Matzpen, die von 1962 bis 1983 erschien, wurde im Israel der später 1960er und 1970er Jahre zur größten inneren Herausforderung, zur "Chiffre von Dissidenz" (17) in doppelter Hinsicht: die Abspaltung einer kleinen Gruppe junger Kommunisten von der Mutterpartei Maki markierte den Anfang einer neuen Linken, die sich gegen die ideologische Hegemonie eines moskautreuen Parteikommunismus wandte. Darüber hinaus scherte Matzpen mit der im Anschluss an den Sechstagekrieg 1967 offensiv in die Öffentlichkeit getragenen Palästinafrage und der Forderung einer "Entzionisierung" Israels nicht allein aus einem Partei-, sondern aus dem Konsens der gesamten Gesellschaft aus.

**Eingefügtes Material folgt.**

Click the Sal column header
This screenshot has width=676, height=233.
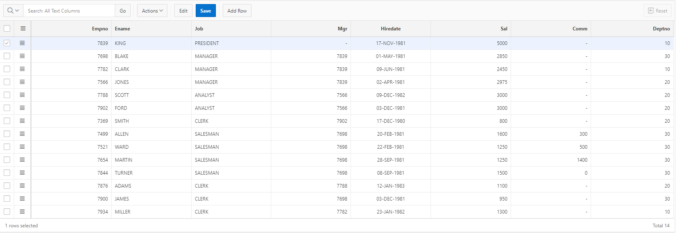coord(504,29)
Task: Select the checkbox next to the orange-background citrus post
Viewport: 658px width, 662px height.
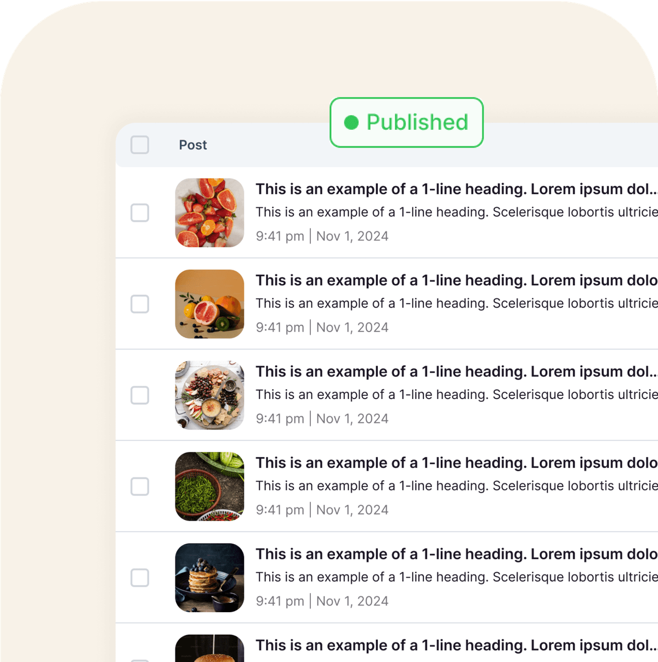Action: [x=140, y=304]
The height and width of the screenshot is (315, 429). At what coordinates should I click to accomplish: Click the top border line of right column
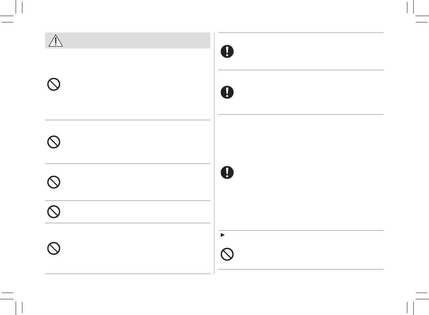tap(301, 33)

In die Konfrontation der Neuen Linken mit Staat und Gesellschaft führt Fiedler symbolträchtig ein mit dem Israel-Besuch Daniel Cohn-Bendits 1970. Begleitet von großen Erwartungen und medialer Aufmerksamkeit sollten in der israelischen Öffentlichkeit schnell Enttäuschung und Empörung folgen, als der "rote Danny" die Position Matzpens vertrat und die Palästinafrage als Prüfstein israelischer Legitimität formulierte. Die Diskussion Cohn-Bendits auf dem Dach des Kibbuz Gan Shmuel illustriert das Konfliktfeld, in dem sich "zwei unterschiedliche Erfahrungsräume und Erfahrungszeiten jüdischer Geschichte gegenüber" (14) standen. Suchte die Neue Linke ungebrochen an die politischen Utopien der Zwanziger- und Dreißigerjahre anzuknüpfen war dem Linkszionismus neben dem sozialistischen Selbstverständnis gleichwohl die Erfahrung jüdischer Verfolgung eingeschrieben.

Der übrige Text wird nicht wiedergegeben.